Important Error in Microsoft System Center Operations Manager (SCOM) that you must know, and its solution.
This article is intended to IT professionals and specially those who work with Microsoft´s monitoring platform System Center Operations Manager, also known as SCOM.
The goal is to explain an error in the SCOM product that affects reports that show the availability of the systems it monitors and, therefore, prevents proper monitoring.
Let’s start with the following example:
We have the SQL Agent of an SQL instance and we are monitoring it with SCOM that shows the status of this service on each server by means of the following icon:
In which we can see that the status is in red, CRITICAL, and if we want to verify what has caused that state we have to access the Health Explorer of the service to check its monitors. The following image shows that the service status is not Running:
It can be seen that the Critical state has been triggered by the SQL Agent service and that it has not been running since 17/11/2016 19:44. You can also see that he had another fall on 17/11/2016 and recovered the next day.
With this way we can obtain the intervals in which the service has been dropped, but what happens if the dates of the state changes are not shown?. For instance, the following Health Explorer does not display dates:
This is because you can erase the status change dates by means of a script developed by Microsoft Field engineer Kevin Holman in order to delete old data to avoid collapses.
To obtain the history of the availability of any system monitored with SCOM, you have to access Reporting Service which includes several reports that provide us with monitoring information such as Performance, Alerts and Availability.
In the case of availability we can use “Availability Report”, which shows the hourly availability of the service.

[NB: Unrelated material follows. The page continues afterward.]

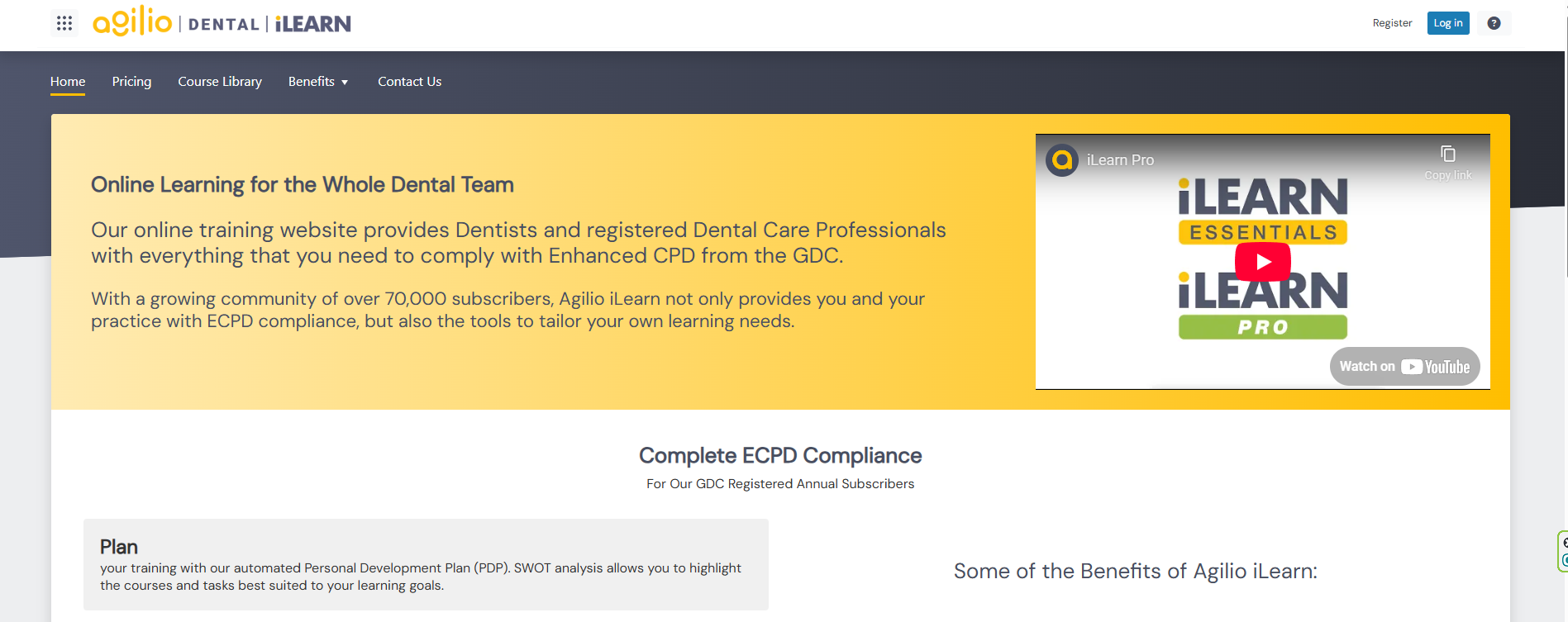Expand the Benefits dropdown menu
1568x622 pixels.
318,82
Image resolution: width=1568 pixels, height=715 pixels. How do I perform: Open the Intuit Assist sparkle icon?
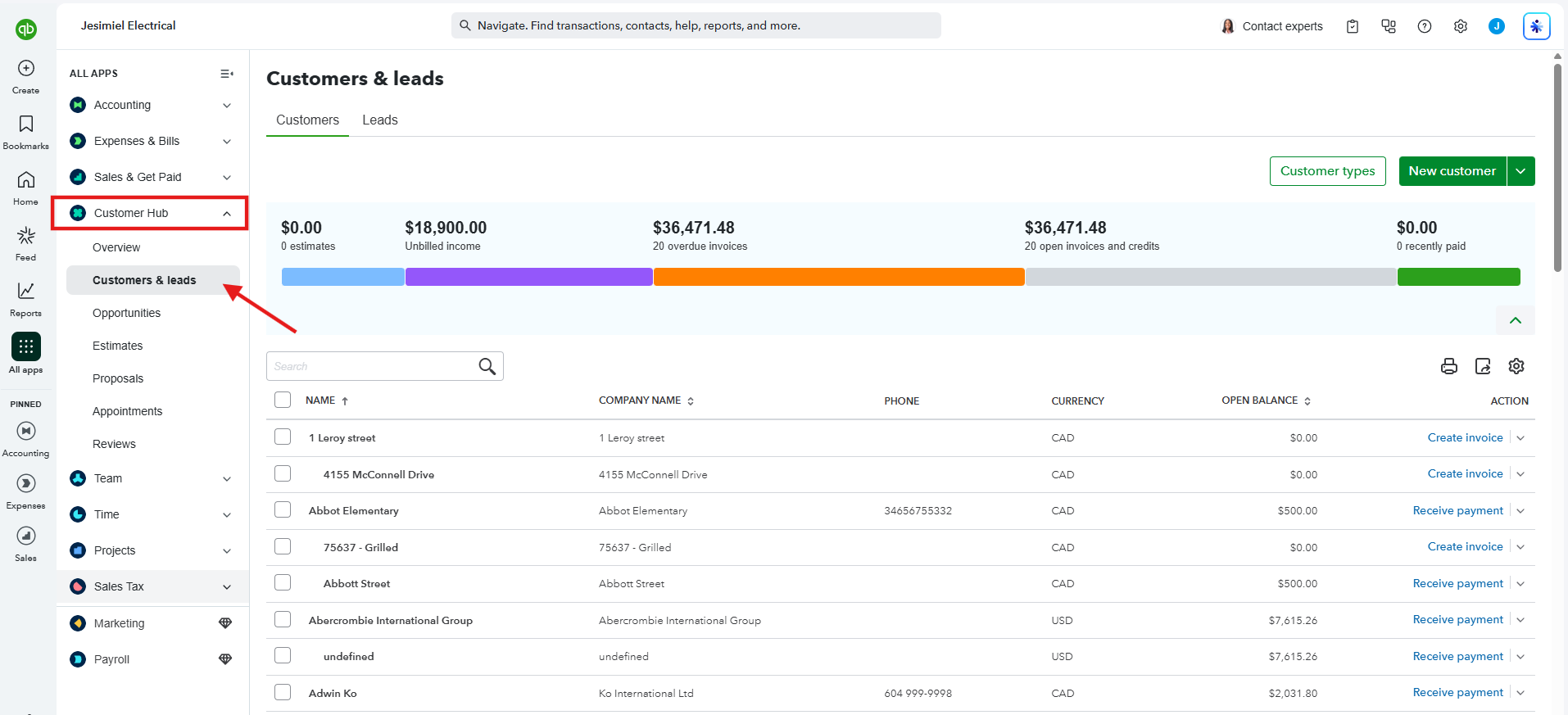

In the next image each column represents one hour and the color percentage of each state can be observed That the state has changed to Critical by the red color, and in the case of Gray pain the state is called “Monitoring Unavailable” since at that time the agent SCOM was dropped, once the agent is restored the report shows that the state of the Service will be Critical since the SQLAgent is still down.

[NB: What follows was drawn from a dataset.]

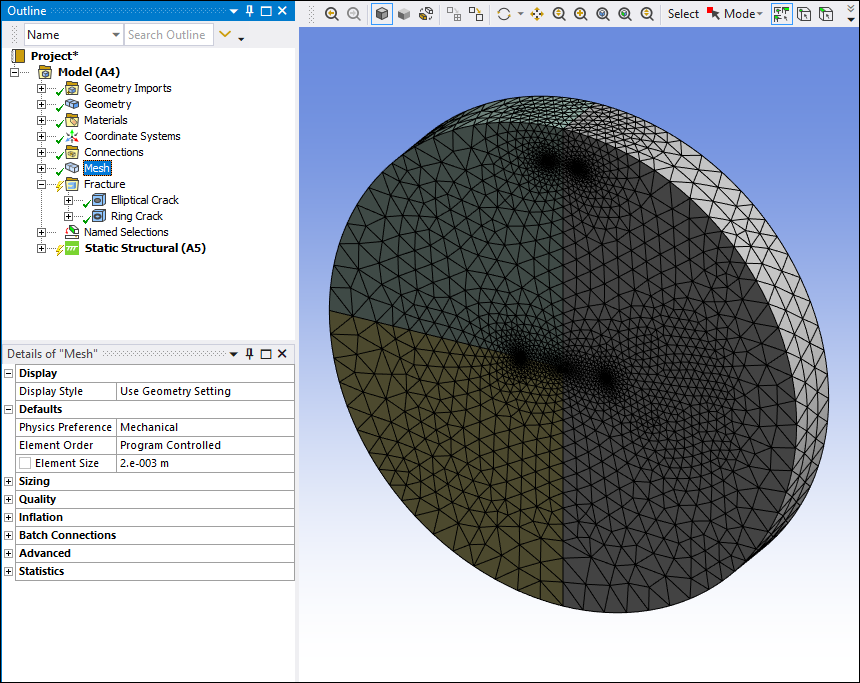
Task: Expand the Sizing section
Action: (x=9, y=481)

Let’s propose the following situation: what would happen if while the SQLAgent is not running SCOM agent resumes in a time interval that changes time? For example, from 23:12 PM to 00:09 AM, when the SCOM agent is restarted and we check the availability of the service it has to show that it is still down, right?
The following report shows the time intervals in which the previous situation occurred.
It can be observed that in the columns of the hours 23:00 PM and 00:00 AM the service status is Critical and Monitoring Unavailable, but from 01:00 AM columns the status is Healthy !!! but it is still CRITICAL because it has not been restored…
This means that if we want to obtain the availability of a monitor with the SCOM reports we are subject to an error when the agent stops reporting for a time and therefore, it is not possible to determine real data such as percentages of availability or SLA.
The error consists in the exporting of the monitoring data from Operational DB to DataWareHouse, SCOM does not calculate properly the State Changes when an agent stop reporting in certains intervals of time. It can be notice in the versions from SCOM 2007 R2 to SCOM 2012 R2 Rollup 11, last to be published.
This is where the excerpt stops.